- **TO DO**: Copy the lines starting at the one containing "This screenshot has width=1456, height=833." and ending at the one containing "pyautogui.click(x=112, y=32)", both included, exactly as they appear.

- **PROVIDED INFORMATION**:
==========

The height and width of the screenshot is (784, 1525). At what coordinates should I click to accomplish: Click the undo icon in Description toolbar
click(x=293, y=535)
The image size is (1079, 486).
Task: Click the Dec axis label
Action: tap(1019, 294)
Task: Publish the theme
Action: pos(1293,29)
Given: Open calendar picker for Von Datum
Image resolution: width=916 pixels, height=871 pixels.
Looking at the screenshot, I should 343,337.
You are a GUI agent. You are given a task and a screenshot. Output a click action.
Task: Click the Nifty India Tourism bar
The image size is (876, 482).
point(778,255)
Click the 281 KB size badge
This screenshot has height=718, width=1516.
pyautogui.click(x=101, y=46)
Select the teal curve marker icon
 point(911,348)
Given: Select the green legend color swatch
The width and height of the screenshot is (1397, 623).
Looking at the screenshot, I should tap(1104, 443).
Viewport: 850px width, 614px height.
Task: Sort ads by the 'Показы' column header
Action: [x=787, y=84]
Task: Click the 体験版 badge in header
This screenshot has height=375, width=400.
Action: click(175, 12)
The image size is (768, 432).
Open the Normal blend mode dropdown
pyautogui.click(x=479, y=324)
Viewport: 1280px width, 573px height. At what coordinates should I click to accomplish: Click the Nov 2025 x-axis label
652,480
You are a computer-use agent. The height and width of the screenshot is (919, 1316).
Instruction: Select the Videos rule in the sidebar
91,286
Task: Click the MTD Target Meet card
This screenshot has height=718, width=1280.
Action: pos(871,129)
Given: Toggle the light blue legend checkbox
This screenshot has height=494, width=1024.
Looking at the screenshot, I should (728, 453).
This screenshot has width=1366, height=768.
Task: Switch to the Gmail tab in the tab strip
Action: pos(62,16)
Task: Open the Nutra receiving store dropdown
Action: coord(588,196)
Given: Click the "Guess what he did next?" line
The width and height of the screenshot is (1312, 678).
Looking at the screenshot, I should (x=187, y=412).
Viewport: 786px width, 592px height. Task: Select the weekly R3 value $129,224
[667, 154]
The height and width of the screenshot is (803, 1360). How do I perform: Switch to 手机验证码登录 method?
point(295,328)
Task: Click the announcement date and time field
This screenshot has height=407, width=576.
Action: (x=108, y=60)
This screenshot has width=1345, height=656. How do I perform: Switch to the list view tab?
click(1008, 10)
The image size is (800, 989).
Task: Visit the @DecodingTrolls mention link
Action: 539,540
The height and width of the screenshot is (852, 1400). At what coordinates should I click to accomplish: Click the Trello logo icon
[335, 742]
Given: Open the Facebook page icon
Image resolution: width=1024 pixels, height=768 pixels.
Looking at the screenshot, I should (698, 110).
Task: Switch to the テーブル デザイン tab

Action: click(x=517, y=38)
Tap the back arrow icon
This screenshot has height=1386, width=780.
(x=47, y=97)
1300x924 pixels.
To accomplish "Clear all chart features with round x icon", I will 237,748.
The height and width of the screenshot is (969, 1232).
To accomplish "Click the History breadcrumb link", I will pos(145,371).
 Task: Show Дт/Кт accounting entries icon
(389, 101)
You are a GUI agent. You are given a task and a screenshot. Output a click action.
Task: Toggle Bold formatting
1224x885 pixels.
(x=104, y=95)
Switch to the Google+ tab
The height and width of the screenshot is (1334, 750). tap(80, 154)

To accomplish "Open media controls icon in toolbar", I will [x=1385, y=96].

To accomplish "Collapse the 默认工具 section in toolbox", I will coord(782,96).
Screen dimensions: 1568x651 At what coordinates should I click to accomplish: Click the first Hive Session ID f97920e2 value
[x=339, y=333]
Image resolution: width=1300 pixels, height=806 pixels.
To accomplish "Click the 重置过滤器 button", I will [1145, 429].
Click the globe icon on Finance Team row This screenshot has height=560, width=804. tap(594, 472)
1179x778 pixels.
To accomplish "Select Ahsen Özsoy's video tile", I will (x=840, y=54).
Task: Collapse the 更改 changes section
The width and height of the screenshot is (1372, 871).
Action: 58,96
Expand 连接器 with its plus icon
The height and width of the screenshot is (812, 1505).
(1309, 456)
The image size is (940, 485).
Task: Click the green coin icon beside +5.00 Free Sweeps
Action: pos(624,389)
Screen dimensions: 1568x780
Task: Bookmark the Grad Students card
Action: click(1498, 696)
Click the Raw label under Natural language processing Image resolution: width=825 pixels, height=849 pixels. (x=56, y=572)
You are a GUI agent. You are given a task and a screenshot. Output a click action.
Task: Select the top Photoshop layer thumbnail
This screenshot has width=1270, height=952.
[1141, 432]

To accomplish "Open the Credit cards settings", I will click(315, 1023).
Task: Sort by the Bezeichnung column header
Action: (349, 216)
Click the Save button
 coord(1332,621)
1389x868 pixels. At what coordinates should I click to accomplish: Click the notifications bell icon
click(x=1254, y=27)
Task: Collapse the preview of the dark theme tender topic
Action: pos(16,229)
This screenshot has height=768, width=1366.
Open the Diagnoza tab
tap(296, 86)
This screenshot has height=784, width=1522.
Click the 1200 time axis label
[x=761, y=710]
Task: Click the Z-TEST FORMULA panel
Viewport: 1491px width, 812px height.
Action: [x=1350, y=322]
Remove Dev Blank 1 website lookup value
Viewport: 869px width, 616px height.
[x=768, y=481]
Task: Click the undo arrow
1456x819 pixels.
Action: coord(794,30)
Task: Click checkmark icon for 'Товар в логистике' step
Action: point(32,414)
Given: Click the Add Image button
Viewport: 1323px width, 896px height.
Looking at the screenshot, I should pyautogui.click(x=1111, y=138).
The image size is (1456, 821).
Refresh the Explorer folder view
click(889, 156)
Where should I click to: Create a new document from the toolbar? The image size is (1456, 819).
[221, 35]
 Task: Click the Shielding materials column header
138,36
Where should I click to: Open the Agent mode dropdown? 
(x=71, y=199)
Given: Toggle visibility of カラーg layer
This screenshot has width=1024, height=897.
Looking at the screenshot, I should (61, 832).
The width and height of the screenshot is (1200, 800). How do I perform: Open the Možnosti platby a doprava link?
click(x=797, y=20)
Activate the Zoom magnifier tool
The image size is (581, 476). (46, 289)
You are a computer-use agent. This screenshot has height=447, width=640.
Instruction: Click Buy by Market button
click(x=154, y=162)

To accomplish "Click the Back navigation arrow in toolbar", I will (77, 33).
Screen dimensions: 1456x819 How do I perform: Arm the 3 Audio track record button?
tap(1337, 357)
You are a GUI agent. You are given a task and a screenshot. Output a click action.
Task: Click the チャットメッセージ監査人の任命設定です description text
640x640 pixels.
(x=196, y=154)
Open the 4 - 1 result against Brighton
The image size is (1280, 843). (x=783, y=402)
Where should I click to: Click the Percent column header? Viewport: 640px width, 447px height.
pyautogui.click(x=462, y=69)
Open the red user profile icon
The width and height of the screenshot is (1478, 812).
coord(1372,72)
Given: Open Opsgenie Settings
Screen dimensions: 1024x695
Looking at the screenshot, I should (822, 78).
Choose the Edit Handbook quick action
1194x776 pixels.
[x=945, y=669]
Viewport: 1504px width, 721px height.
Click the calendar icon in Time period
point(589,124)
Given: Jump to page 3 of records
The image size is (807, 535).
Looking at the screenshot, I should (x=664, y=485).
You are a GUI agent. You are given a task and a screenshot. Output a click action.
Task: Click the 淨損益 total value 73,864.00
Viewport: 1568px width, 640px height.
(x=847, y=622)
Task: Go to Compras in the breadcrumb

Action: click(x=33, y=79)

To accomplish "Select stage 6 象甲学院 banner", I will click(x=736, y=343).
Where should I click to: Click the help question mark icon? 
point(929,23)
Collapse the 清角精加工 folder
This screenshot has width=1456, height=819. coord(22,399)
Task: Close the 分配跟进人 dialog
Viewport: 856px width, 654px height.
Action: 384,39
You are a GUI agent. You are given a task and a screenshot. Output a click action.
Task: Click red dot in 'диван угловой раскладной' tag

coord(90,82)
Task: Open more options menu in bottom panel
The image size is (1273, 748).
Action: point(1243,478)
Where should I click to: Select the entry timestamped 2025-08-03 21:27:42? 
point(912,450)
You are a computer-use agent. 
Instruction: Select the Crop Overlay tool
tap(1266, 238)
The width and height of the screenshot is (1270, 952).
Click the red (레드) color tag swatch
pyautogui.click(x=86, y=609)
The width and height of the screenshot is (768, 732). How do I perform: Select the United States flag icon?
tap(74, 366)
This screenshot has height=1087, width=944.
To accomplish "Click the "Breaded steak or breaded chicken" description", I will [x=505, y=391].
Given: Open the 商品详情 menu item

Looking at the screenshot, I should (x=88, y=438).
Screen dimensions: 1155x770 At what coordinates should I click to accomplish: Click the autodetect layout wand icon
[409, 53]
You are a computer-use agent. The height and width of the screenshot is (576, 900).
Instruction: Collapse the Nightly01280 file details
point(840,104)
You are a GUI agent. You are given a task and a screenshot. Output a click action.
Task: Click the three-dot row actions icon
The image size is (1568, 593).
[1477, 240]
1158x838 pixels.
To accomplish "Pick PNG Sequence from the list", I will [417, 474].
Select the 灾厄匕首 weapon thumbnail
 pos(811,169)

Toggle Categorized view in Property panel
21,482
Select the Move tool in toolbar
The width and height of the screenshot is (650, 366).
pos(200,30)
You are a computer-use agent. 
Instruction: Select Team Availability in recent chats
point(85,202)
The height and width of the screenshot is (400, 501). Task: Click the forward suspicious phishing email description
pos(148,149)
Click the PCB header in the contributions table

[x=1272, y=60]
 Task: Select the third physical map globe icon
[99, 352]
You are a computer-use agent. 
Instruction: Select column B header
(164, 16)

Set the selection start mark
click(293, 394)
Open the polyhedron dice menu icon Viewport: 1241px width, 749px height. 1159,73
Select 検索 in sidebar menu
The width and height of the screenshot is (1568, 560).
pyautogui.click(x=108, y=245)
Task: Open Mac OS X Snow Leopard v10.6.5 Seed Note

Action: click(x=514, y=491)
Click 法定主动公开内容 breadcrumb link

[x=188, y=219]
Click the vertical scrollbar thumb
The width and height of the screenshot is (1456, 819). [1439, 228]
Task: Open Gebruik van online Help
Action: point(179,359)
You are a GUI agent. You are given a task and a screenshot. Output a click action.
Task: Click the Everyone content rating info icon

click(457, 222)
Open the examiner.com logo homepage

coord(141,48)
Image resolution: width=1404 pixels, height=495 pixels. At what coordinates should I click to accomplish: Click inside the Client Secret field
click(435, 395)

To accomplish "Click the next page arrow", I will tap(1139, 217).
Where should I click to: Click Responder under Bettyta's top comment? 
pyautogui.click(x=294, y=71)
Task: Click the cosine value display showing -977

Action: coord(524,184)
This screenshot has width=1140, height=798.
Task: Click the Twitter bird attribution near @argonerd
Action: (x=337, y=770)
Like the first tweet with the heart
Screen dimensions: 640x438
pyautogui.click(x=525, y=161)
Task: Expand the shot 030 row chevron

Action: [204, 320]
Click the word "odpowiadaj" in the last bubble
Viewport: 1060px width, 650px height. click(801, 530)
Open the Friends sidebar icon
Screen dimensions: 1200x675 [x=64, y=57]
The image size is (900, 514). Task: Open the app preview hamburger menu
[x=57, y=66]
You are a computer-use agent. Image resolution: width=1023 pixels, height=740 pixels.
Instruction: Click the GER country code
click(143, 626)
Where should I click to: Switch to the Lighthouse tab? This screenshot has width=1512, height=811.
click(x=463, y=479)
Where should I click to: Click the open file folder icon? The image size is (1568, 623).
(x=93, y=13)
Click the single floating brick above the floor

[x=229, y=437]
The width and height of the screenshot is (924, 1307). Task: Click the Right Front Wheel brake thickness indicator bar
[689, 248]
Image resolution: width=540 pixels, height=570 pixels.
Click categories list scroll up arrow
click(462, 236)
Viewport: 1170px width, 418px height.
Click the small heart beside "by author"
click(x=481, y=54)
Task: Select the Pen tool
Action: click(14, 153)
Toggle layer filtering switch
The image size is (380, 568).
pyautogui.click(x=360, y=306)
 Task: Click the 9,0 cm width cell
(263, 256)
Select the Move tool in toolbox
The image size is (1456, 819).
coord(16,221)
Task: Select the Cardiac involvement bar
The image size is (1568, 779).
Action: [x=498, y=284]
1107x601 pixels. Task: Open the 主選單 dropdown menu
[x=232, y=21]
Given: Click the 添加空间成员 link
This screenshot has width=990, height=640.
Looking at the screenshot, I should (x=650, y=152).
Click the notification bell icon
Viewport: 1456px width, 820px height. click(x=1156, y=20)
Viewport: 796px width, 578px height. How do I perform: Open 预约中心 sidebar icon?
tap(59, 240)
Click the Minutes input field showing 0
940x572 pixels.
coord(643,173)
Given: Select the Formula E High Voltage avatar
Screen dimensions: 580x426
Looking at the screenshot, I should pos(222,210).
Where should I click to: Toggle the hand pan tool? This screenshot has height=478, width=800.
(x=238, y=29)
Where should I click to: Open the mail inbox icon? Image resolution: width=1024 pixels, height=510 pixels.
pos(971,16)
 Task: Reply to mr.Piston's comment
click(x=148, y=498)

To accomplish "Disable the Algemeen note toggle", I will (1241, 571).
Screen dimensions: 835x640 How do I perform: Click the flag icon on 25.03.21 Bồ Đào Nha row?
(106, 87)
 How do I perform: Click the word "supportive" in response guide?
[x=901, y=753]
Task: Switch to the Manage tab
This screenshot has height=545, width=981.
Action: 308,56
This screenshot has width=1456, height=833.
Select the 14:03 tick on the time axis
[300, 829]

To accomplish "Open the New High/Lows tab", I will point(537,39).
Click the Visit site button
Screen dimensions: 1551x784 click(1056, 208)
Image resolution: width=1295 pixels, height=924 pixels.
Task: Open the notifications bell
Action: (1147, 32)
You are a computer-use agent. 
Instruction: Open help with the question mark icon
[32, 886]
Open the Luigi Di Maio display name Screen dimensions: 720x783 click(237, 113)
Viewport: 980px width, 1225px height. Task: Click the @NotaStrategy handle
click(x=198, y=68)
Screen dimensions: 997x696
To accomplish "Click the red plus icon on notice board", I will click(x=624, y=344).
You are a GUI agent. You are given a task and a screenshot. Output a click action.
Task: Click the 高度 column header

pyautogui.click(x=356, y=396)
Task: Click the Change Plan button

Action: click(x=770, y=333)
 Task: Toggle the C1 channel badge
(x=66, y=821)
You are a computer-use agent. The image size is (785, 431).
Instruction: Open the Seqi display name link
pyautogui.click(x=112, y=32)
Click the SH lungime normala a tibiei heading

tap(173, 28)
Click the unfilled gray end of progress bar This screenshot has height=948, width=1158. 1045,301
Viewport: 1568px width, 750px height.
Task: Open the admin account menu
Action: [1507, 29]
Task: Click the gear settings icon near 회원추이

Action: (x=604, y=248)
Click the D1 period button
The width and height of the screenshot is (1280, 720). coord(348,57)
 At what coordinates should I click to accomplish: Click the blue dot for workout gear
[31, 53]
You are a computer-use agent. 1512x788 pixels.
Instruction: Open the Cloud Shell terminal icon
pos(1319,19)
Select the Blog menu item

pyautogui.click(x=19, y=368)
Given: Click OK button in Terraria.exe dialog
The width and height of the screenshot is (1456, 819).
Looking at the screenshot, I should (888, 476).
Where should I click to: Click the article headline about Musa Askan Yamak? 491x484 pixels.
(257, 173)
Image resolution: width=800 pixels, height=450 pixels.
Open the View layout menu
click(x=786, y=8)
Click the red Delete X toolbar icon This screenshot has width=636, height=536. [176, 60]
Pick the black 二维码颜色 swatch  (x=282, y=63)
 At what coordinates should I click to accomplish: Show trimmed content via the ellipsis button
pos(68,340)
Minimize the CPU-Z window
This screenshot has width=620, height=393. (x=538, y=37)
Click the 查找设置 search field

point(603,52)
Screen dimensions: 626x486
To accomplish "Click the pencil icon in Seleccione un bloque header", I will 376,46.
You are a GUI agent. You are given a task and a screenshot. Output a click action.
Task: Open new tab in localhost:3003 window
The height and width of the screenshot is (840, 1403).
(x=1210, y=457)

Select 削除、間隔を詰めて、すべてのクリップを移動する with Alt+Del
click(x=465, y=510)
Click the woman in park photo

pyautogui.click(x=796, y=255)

==========

- **RIGHT ANSWER**:
This screenshot has width=1456, height=833.
Select the 14:03 tick on the time axis
[300, 829]

To accomplish "Open the New High/Lows tab", I will point(537,39).
Click the Visit site button
Screen dimensions: 1551x784 click(1056, 208)
Image resolution: width=1295 pixels, height=924 pixels.
Task: Open the notifications bell
Action: (1147, 32)
You are a computer-use agent. 
Instruction: Open help with the question mark icon
[32, 886]
Open the Luigi Di Maio display name Screen dimensions: 720x783 click(237, 113)
Viewport: 980px width, 1225px height. Task: Click the @NotaStrategy handle
click(x=198, y=68)
Screen dimensions: 997x696
To accomplish "Click the red plus icon on notice board", I will click(x=624, y=344).
You are a GUI agent. You are given a task and a screenshot. Output a click action.
Task: Click the 高度 column header

pyautogui.click(x=356, y=396)
Task: Click the Change Plan button

Action: click(x=770, y=333)
 Task: Toggle the C1 channel badge
(x=66, y=821)
You are a computer-use agent. The image size is (785, 431).
Instruction: Open the Seqi display name link
pyautogui.click(x=112, y=32)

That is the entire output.